##### TEXTO DEL EJERCICIO #####

La prevención es, en última instancia, la mejor herramienta. Se trata de enseñar habilidades prácticas, de ensayar respuestas y de acompañar a los adolescentes en la construcción de relaciones positivas. Desde interrumpir una burla hasta pedir ayuda, pasando por acoger a quien regresa tras reparar un daño, todas estas microhabilidades se aprenden y se entrenan. El aprendizaje cooperativo y la resolución de conflictos, cuando se aplican de manera sistemática, han demostrado reducir la agresión y mejorar el clima social de los centros educativos. En este esfuerzo, la colaboración de las familias es fundamental. La implementación de actividades de formación para madres y padres, basadas en la comunicación respetuosa, la coherencia en los límites y el autocuidado, pueden reforzar de manera significativa la convivencia.

El mundo digital añade un desafío nuevo. Hoy, una agresión no se queda en el patio del colegio: puede saltar a las redes sociales y perseguir a la víctima día y noche. El ciberacoso multiplica el alcance y el impacto del daño. Por ello, los centros educativos necesitan contar con protocolos claros: desde la preservación de pruebas hasta la contención del daño y la reparación. Más allá de lo técnico, lo importante vuelve a ser el grupo: lograr que quienes observan se conviertan en defensores y no en cómplices silenciosos.

#####

ACCIÓN REQUERIDA A ::
Responda a las siguientes preguntas sobre el texto acerca de la prevención y la convivencia escolar:
(i) ¿En qué tres aspectos se basan las actividades de formación para madres y padres?
(ii) ¿Qué dos prácticas, aplicadas de manera sistemática, han demostrado reducir la agresión?
(iii) ¿Qué multiplica el ciberacoso?
ACCIÓN REQUERIDA B :: Reescriba el fragmento del texto acerca de la prevención y la convivencia escolar comenzando por "El mundo digital" y siguiendo hasta "en cómplices silenciosos.", y sustituya "protocolos claros" por "procedimientos definidos".

##### EXTRACTOS DE DATOS #####

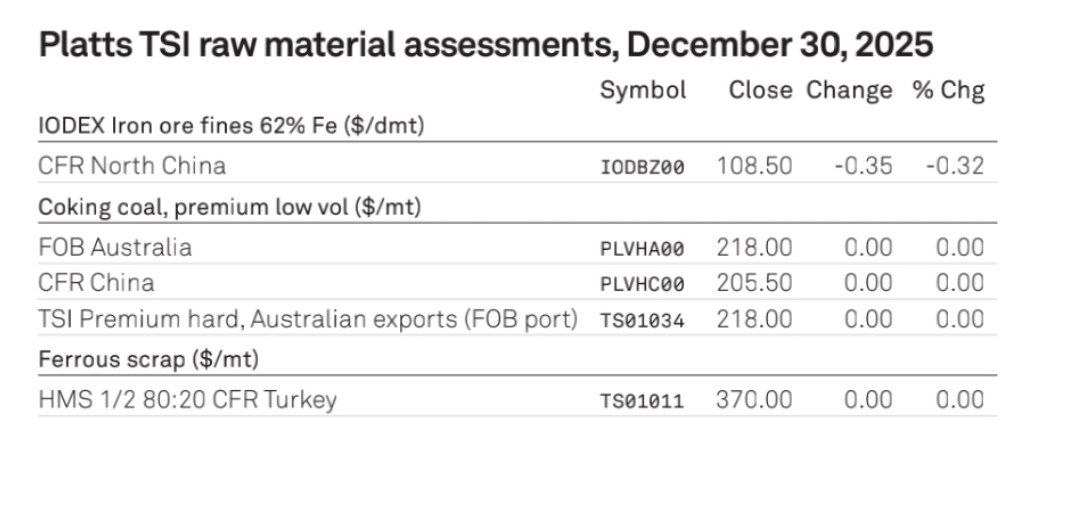Viewport: 1080px width, 520px height.
Task: Select the Symbol column header
Action: 643,90
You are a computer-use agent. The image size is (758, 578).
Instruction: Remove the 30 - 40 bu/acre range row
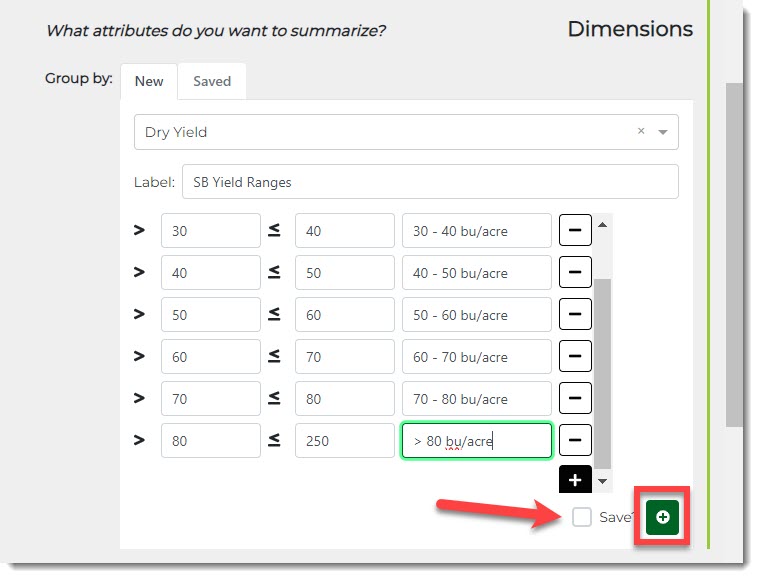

#####

SU SOLUCIÓN A ::
(i) En la comunicación respetuosa, la coherencia en los límites y el autocuidado.
(ii) El aprendizaje cooperativo y la resolución de conflictos.
(iii) El alcance y el impacto del daño.

SU SOLUCIÓN B ::
El mundo digital añade un desafío nuevo. Hoy, una agresión no se queda en el patio del colegio: puede saltar a las redes sociales y perseguir a la víctima día y noche. El ciberacoso multiplica el alcance y el impacto del daño. Por ello, los centros educativos necesitan contar con procedimientos definidos: desde la preservación de pruebas hasta la contención del daño y la reparación. Más allá de lo técnico, lo importante vuelve a ser el grupo: lograr que quienes observan se conviertan en defensores y no en cómplices silenciosos.